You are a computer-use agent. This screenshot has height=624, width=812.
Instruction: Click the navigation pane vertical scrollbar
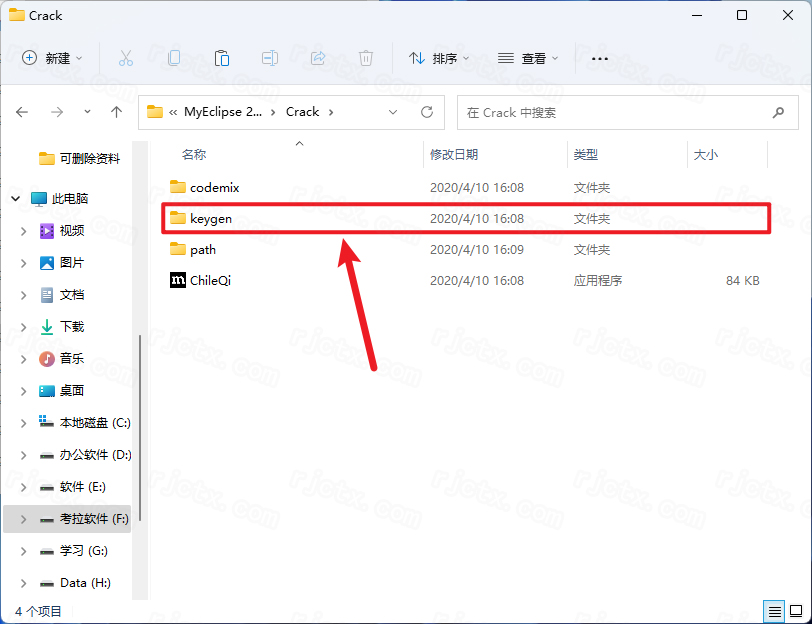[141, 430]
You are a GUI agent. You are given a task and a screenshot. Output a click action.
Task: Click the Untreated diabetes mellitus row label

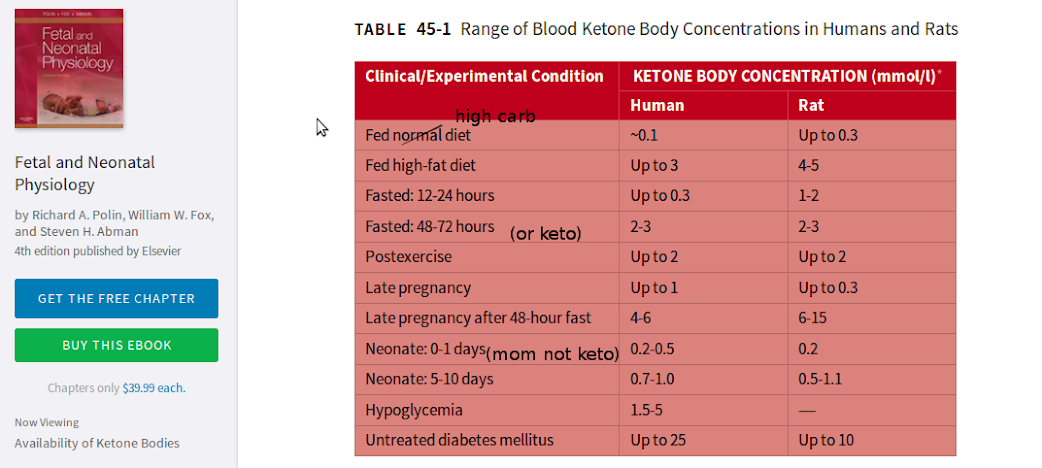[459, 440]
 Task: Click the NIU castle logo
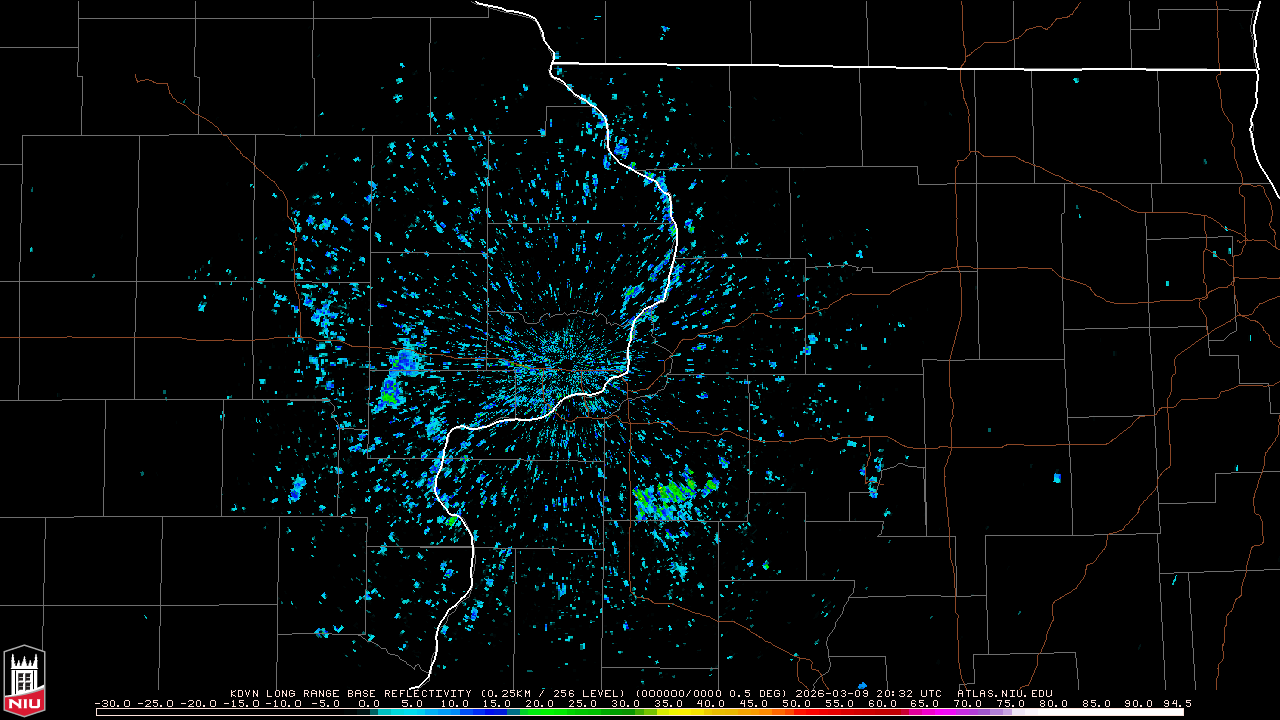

• • • • •

▶ _GOAL OF THE EXERCISE_
Lines containing the word "screenshot" are to be located in the entries and copied.

▶ _OUTPUT BELOW_
You are a computer-use agent. This screenshot has height=624, width=812.
You are a GUI agent. You are given a task and a screenshot. Output a click action.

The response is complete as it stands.